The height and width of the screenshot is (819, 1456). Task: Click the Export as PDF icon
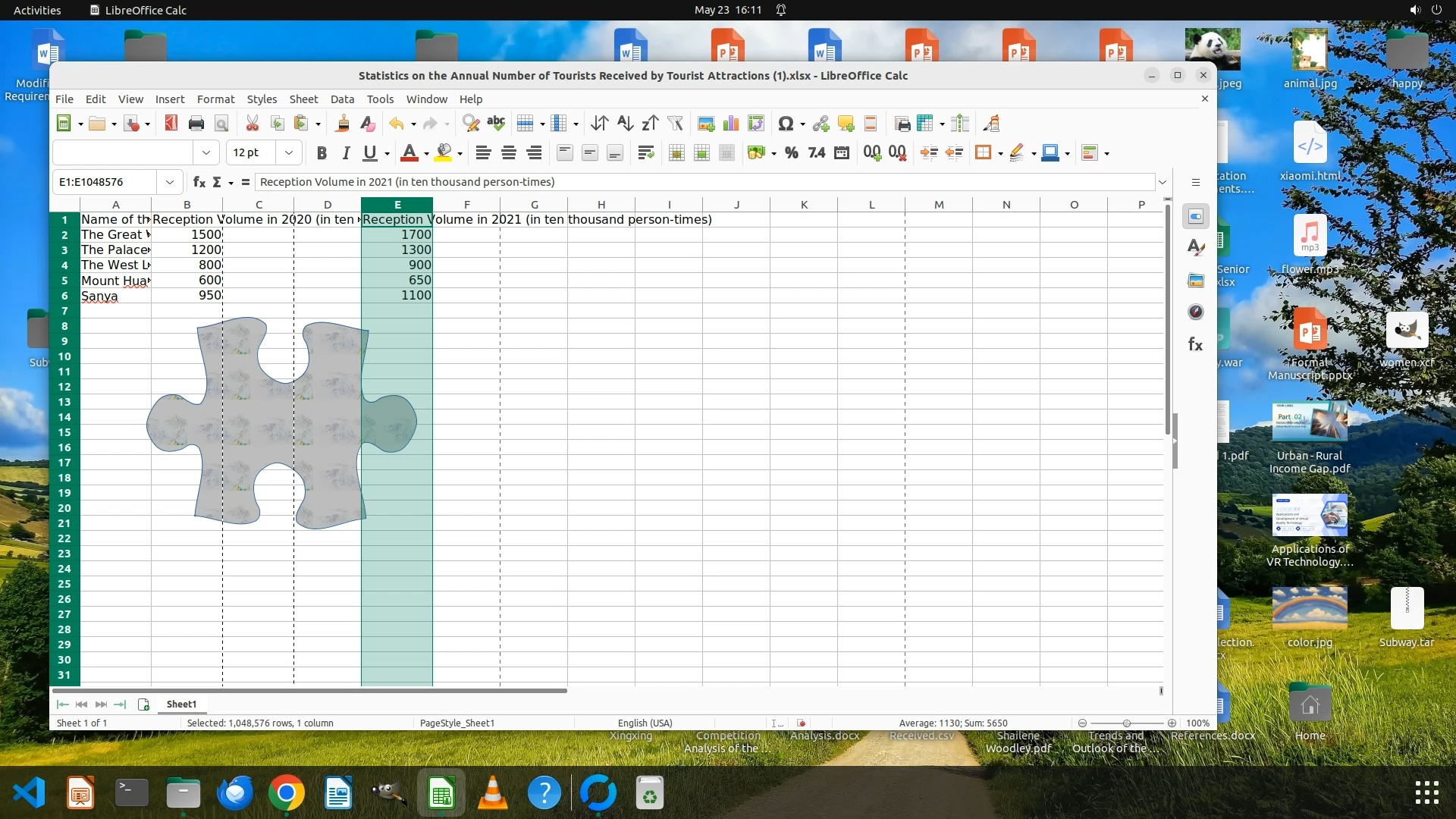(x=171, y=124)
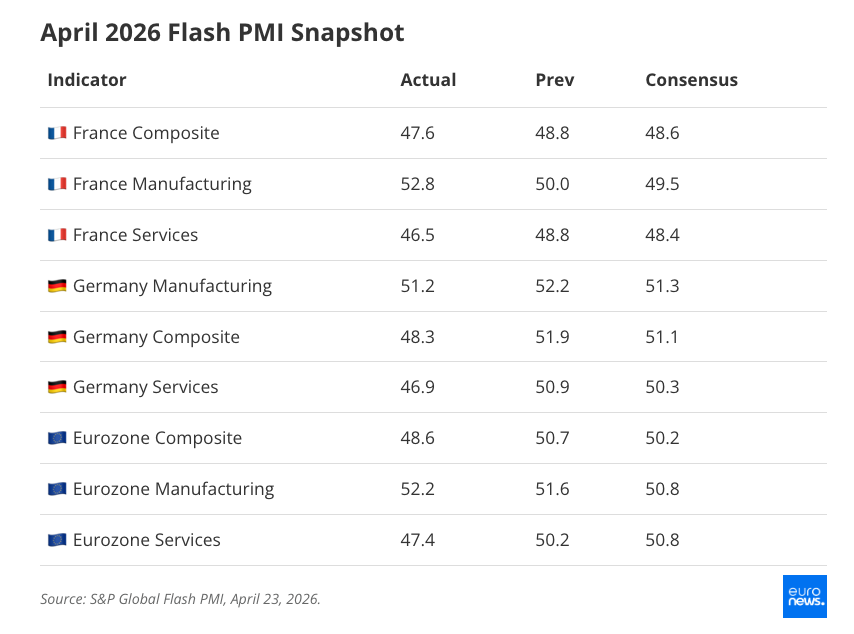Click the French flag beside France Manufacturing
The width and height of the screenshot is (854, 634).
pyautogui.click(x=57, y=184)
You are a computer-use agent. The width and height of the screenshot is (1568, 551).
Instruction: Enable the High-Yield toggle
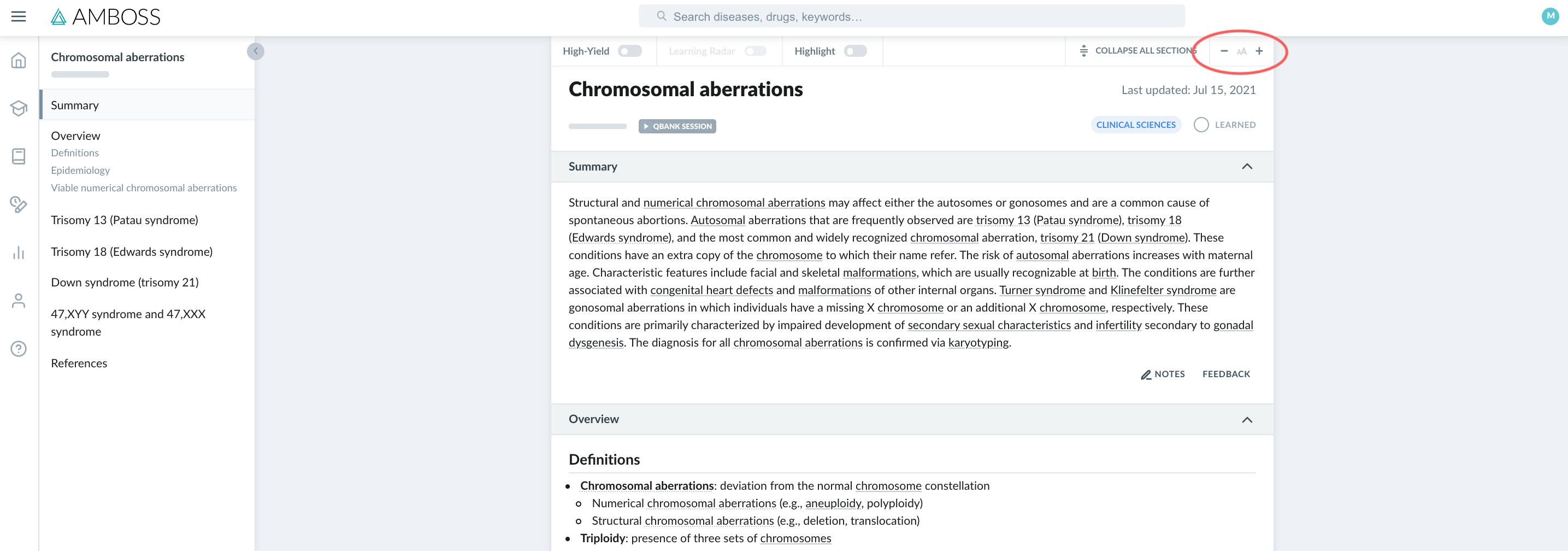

________________________

PROBLEM TO SOLVE
Present the lines above as a Markdown table with two columns, Row and Line, numbering each line and skipping any blank ones. Leave the pictures out.

RESPONSE TO THIS EXERCISE
| Row | Line |
|---|---|
| 1 | The height and width of the screenshot is (819, 1456). Task: Click the Export as PDF icon |
| 2 | (x=171, y=124) |
| 3 | Click the French flag beside France Manufacturing |
| 4 | The width and height of the screenshot is (854, 634). |
| 5 | pyautogui.click(x=57, y=184) |
| 6 | You are a computer-use agent. The width and height of the screenshot is (1568, 551). |
| 7 | Instruction: Enable the High-Yield toggle |